● **Selected passage**:
The Iran war has pushed up oil and gas prices, and Chancellor Rachel Reeves warned the economic impact could be 'significant', prompting contingency planning. Government work is under way on targeted energy bill support for the most vulnerable ahead of the energy price cap expiry at the end of June as global prices risk pushing up domestic bills.

Analysis

Immediate beneficiaries are upstream and integrated producers (who capture ~80-90% of incremental barrel margin) while retail suppliers and regulated utilities face two squeezes: higher wholesale pass-through into costs and political pressure to avoid broad subsidies. Second-order winners include LNG traders and freight insurers as cargo rerouting and risk premia widen — expect TTF/Title-based spreads to widen versus Henry Hub as Asian demand competes for spot LNG over the next 3–9 months. Supply-chain knock‑ons: higher bunker and freight costs flow into commodity and manufacturing input prices, adding a lagged inflation impulse that shows up in PPI and consumer staples margins over 2–4 quarters. Key risks and catalysts: near-term spikes from flare-ups or tanker incidents can reprice oil/gas within days, but multi-month outcomes hinge on diplomatic openings, emergency SPR releases and LNG re-routing capacity (vessels + regas terminals) which can compress spreads within 60–120 days. Political choices matter: targeted, means-tested support (vs universal subsidies) materially lowers sovereign financing needs — reducing gilt selloffs but increasing sectoral credit stress in retail energy. Central bank reaction is the wildcard — a persistent pass-through to core CPI would force tighter policy, pressuring long-duration assets over 3–12 months. Contrarian view: markets are pricing a sustained fiscal/consumption shock; targeted support suggests the UK fiscal impulse may be smaller than feared, so currency and gilt dislocations could be overstated. Energy price spikes historically mean-revert as supply responses and demand destruction emerge within 2–6 months; therefore prefer convex, limited-loss option structures to blunt volatility rather than outright directional bets on permanency.

● **Records supplied**:
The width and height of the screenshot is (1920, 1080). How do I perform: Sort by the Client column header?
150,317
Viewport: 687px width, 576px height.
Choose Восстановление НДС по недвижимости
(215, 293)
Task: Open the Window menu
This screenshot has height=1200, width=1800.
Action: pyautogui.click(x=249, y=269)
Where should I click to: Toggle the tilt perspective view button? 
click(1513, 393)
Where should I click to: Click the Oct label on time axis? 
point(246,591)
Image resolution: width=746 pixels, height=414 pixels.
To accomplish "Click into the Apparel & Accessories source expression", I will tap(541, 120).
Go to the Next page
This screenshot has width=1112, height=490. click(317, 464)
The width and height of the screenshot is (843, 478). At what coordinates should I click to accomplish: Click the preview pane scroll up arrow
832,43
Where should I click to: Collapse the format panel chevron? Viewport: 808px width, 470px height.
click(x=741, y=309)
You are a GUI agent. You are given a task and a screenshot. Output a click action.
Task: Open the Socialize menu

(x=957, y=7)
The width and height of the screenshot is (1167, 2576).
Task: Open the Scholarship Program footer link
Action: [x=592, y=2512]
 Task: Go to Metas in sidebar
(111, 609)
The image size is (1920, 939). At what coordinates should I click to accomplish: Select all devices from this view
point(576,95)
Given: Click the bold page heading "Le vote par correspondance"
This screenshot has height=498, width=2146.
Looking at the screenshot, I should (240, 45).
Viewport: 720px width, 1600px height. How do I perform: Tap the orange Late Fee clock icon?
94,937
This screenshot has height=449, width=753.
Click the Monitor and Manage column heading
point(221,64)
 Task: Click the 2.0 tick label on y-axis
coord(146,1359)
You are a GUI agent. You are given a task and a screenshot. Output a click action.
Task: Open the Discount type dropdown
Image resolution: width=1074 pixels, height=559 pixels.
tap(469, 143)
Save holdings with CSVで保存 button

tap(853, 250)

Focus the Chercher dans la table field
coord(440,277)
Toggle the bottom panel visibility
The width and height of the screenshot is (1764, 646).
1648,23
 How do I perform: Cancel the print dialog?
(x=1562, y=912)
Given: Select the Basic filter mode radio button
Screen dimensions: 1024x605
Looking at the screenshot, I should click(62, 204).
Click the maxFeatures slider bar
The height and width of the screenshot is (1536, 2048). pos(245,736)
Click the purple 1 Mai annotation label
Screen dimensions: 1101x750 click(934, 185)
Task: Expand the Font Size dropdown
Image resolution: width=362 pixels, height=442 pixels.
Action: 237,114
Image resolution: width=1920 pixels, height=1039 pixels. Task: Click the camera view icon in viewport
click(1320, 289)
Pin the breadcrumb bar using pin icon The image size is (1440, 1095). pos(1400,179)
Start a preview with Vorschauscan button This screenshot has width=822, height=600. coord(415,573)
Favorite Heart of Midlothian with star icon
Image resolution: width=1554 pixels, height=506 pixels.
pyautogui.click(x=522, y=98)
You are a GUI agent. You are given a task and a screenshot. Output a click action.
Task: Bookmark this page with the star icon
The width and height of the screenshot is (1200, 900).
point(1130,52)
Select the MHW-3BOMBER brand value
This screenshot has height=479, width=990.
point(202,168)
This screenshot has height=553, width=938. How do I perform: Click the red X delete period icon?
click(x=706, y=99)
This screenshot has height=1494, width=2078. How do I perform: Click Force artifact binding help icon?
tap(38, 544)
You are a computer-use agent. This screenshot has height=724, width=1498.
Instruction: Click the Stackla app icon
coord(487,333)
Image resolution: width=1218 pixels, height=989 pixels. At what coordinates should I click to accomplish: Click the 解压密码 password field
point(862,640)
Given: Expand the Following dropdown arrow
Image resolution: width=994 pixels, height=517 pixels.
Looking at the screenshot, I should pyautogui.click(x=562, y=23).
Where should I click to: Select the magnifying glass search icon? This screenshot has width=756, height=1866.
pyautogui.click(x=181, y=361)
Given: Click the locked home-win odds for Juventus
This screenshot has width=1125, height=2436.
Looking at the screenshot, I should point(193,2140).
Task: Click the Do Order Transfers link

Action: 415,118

● **Exercise directions**: Reproduce the energy price passage word for word, from "The Iran war" to "up domestic bills.". The rows above are separate material and do not belong to the energy price passage.

● **Solution to the problem**:
The Iran war has pushed up oil and gas prices, and Chancellor Rachel Reeves warned the economic impact could be 'significant', prompting contingency planning. Government work is under way on targeted energy bill support for the most vulnerable ahead of the energy price cap expiry at the end of June as global prices risk pushing up domestic bills.